> [Task requirements]
Return the data below in full. Keep each character unchanged.

── Available records

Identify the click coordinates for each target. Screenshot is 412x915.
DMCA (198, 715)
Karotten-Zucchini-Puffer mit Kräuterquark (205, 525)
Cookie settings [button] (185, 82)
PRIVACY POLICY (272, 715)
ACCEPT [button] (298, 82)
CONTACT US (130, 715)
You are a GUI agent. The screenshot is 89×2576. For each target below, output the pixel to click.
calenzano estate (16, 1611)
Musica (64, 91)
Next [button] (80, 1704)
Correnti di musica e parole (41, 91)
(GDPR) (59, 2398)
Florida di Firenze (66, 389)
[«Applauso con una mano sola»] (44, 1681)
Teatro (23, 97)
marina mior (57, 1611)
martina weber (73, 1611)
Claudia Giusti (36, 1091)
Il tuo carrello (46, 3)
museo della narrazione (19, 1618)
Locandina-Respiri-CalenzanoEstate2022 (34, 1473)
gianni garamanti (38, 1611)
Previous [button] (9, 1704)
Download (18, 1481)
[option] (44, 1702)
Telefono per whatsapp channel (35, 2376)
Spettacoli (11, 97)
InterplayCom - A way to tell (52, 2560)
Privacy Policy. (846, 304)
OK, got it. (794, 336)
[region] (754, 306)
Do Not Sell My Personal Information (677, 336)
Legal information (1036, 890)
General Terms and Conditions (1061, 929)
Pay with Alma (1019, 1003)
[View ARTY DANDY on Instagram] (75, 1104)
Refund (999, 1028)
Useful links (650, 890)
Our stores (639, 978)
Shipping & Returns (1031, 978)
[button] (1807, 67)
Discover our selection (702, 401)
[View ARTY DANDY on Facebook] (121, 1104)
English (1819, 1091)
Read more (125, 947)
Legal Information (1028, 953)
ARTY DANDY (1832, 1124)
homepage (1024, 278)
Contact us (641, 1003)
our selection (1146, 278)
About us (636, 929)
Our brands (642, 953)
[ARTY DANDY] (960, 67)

────

> [Exercise output]
Identify the click coordinates for each target. Screenshot is 412x915.
DMCA (198, 715)
Karotten-Zucchini-Puffer mit Kräuterquark (205, 525)
Cookie settings [button] (185, 82)
PRIVACY POLICY (272, 715)
ACCEPT [button] (298, 82)
CONTACT US (130, 715)
You are a GUI agent. The screenshot is 89×2576. For each target below, output the pixel to click.
calenzano estate (16, 1611)
Musica (64, 91)
Next [button] (80, 1704)
Correnti di musica e parole (41, 91)
(GDPR) (59, 2398)
Florida di Firenze (66, 389)
[«Applauso con una mano sola»] (44, 1681)
Teatro (23, 97)
marina mior (57, 1611)
martina weber (73, 1611)
Claudia Giusti (36, 1091)
Il tuo carrello (46, 3)
museo della narrazione (19, 1618)
Locandina-Respiri-CalenzanoEstate2022 (34, 1473)
gianni garamanti (38, 1611)
Previous [button] (9, 1704)
Download (18, 1481)
[option] (44, 1702)
Telefono per whatsapp channel (35, 2376)
Spettacoli (11, 97)
InterplayCom - A way to tell (52, 2560)
Privacy Policy. (846, 304)
OK, got it. (794, 336)
[region] (754, 306)
Do Not Sell My Personal Information (677, 336)
Legal information (1036, 890)
General Terms and Conditions (1061, 929)
Pay with Alma (1019, 1003)
[View ARTY DANDY on Instagram] (75, 1104)
Refund (999, 1028)
Useful links (650, 890)
Our stores (639, 978)
Shipping & Returns (1031, 978)
[button] (1807, 67)
Discover our selection (702, 401)
[View ARTY DANDY on Facebook] (121, 1104)
English (1819, 1091)
Read more (125, 947)
Legal Information (1028, 953)
ARTY DANDY (1832, 1124)
homepage (1024, 278)
Contact us (641, 1003)
our selection (1146, 278)
About us (636, 929)
Our brands (642, 953)
[ARTY DANDY] (960, 67)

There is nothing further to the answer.